#### [Task goal]
The entries should be restated word for word.
•••
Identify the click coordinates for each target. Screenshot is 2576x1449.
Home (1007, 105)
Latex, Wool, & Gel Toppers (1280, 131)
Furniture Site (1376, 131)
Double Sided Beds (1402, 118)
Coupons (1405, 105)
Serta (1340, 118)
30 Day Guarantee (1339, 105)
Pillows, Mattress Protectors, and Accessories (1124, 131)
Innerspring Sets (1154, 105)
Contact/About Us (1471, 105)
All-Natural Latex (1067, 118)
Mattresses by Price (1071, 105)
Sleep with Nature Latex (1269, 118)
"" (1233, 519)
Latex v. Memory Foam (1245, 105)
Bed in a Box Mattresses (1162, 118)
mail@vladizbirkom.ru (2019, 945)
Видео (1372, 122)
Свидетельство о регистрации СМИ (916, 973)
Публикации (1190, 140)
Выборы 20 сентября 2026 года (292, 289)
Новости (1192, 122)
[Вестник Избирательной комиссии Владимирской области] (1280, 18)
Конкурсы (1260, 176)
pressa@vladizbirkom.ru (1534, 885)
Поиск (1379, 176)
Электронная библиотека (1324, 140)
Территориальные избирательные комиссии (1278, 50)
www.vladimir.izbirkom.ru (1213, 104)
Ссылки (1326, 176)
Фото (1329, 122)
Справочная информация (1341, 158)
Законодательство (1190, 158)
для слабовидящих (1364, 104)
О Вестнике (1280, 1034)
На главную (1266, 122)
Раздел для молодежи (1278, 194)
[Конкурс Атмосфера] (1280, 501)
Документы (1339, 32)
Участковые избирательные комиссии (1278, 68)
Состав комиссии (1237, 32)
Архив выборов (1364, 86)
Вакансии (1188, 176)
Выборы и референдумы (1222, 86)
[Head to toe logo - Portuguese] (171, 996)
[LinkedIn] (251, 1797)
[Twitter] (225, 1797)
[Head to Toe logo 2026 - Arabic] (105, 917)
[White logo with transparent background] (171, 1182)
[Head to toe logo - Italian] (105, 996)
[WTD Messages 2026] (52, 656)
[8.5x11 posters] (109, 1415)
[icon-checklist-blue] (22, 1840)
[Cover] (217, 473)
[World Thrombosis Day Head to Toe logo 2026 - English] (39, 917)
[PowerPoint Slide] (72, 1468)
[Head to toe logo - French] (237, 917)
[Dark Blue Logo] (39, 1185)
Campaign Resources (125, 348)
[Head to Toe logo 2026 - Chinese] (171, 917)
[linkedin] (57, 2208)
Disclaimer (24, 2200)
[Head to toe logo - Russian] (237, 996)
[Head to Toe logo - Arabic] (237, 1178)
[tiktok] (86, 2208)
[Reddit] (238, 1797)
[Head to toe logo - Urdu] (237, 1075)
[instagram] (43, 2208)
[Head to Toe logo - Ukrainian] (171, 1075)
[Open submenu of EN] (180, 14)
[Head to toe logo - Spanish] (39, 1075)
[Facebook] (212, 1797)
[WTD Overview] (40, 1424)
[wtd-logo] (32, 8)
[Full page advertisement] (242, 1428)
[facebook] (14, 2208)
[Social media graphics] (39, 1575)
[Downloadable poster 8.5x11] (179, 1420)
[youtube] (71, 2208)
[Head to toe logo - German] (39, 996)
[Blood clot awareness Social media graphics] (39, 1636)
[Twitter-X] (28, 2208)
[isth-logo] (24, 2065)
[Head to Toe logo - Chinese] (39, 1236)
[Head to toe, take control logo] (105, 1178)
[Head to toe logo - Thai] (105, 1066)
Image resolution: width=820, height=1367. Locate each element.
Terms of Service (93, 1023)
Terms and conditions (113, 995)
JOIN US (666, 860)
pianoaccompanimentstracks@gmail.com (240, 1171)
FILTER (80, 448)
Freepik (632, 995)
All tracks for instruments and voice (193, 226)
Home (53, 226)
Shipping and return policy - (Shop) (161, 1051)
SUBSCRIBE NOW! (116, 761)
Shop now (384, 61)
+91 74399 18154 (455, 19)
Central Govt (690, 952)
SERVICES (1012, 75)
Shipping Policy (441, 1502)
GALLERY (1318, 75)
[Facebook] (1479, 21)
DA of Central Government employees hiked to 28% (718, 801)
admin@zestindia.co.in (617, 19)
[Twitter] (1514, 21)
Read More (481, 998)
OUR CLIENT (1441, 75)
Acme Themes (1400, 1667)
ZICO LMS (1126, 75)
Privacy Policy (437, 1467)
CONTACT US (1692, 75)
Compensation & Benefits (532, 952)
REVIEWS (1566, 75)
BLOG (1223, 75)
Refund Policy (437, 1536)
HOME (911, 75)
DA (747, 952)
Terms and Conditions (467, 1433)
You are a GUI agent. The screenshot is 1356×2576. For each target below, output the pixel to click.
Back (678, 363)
•••
#### [Output]
Identify the click coordinates for each target. Screenshot is 2576x1449.
Home (1007, 105)
Latex, Wool, & Gel Toppers (1280, 131)
Furniture Site (1376, 131)
Double Sided Beds (1402, 118)
Coupons (1405, 105)
Serta (1340, 118)
30 Day Guarantee (1339, 105)
Pillows, Mattress Protectors, and Accessories (1124, 131)
Innerspring Sets (1154, 105)
Contact/About Us (1471, 105)
All-Natural Latex (1067, 118)
Mattresses by Price (1071, 105)
Sleep with Nature Latex (1269, 118)
"" (1233, 519)
Latex v. Memory Foam (1245, 105)
Bed in a Box Mattresses (1162, 118)
mail@vladizbirkom.ru (2019, 945)
Видео (1372, 122)
Свидетельство о регистрации СМИ (916, 973)
Публикации (1190, 140)
Выборы 20 сентября 2026 года (292, 289)
Новости (1192, 122)
[Вестник Избирательной комиссии Владимирской области] (1280, 18)
Конкурсы (1260, 176)
pressa@vladizbirkom.ru (1534, 885)
Поиск (1379, 176)
Электронная библиотека (1324, 140)
Территориальные избирательные комиссии (1278, 50)
www.vladimir.izbirkom.ru (1213, 104)
Ссылки (1326, 176)
Фото (1329, 122)
Справочная информация (1341, 158)
Законодательство (1190, 158)
для слабовидящих (1364, 104)
О Вестнике (1280, 1034)
На главную (1266, 122)
Раздел для молодежи (1278, 194)
[Конкурс Атмосфера] (1280, 501)
Документы (1339, 32)
Участковые избирательные комиссии (1278, 68)
Состав комиссии (1237, 32)
Архив выборов (1364, 86)
Вакансии (1188, 176)
Выборы и референдумы (1222, 86)
[Head to toe logo - Portuguese] (171, 996)
[LinkedIn] (251, 1797)
[Twitter] (225, 1797)
[Head to Toe logo 2026 - Arabic] (105, 917)
[White logo with transparent background] (171, 1182)
[Head to toe logo - Italian] (105, 996)
[WTD Messages 2026] (52, 656)
[8.5x11 posters] (109, 1415)
[icon-checklist-blue] (22, 1840)
[Cover] (217, 473)
[World Thrombosis Day Head to Toe logo 2026 - English] (39, 917)
[PowerPoint Slide] (72, 1468)
[Head to toe logo - French] (237, 917)
[Dark Blue Logo] (39, 1185)
Campaign Resources (125, 348)
[Head to Toe logo 2026 - Chinese] (171, 917)
[linkedin] (57, 2208)
Disclaimer (24, 2200)
[Head to toe logo - Russian] (237, 996)
[Head to Toe logo - Arabic] (237, 1178)
[tiktok] (86, 2208)
[Reddit] (238, 1797)
[Head to toe logo - Urdu] (237, 1075)
[instagram] (43, 2208)
[Head to Toe logo - Ukrainian] (171, 1075)
[Open submenu of EN] (180, 14)
[Head to toe logo - Spanish] (39, 1075)
[Facebook] (212, 1797)
[WTD Overview] (40, 1424)
[wtd-logo] (32, 8)
[Full page advertisement] (242, 1428)
[facebook] (14, 2208)
[Social media graphics] (39, 1575)
[Downloadable poster 8.5x11] (179, 1420)
[youtube] (71, 2208)
[Head to toe logo - German] (39, 996)
[Blood clot awareness Social media graphics] (39, 1636)
[Twitter-X] (28, 2208)
[isth-logo] (24, 2065)
[Head to Toe logo - Chinese] (39, 1236)
[Head to toe, take control logo] (105, 1178)
[Head to toe logo - Thai] (105, 1066)
Image resolution: width=820, height=1367. Locate each element.
Terms of Service (93, 1023)
Terms and conditions (113, 995)
JOIN US (666, 860)
pianoaccompanimentstracks@gmail.com (240, 1171)
FILTER (80, 448)
Freepik (632, 995)
All tracks for instruments and voice (193, 226)
Home (53, 226)
Shipping and return policy - (Shop) (161, 1051)
SUBSCRIBE NOW! (116, 761)
Shop now (384, 61)
+91 74399 18154 (455, 19)
Central Govt (690, 952)
SERVICES (1012, 75)
Shipping Policy (441, 1502)
GALLERY (1318, 75)
[Facebook] (1479, 21)
DA of Central Government employees hiked to 28% (718, 801)
admin@zestindia.co.in (617, 19)
[Twitter] (1514, 21)
Read More (481, 998)
OUR CLIENT (1441, 75)
Acme Themes (1400, 1667)
ZICO LMS (1126, 75)
Privacy Policy (437, 1467)
CONTACT US (1692, 75)
Compensation & Benefits (532, 952)
REVIEWS (1566, 75)
BLOG (1223, 75)
Refund Policy (437, 1536)
HOME (911, 75)
DA (747, 952)
Terms and Conditions (467, 1433)
You are a GUI agent. The screenshot is 1356×2576. For each target below, output the pixel to click.
Back (678, 363)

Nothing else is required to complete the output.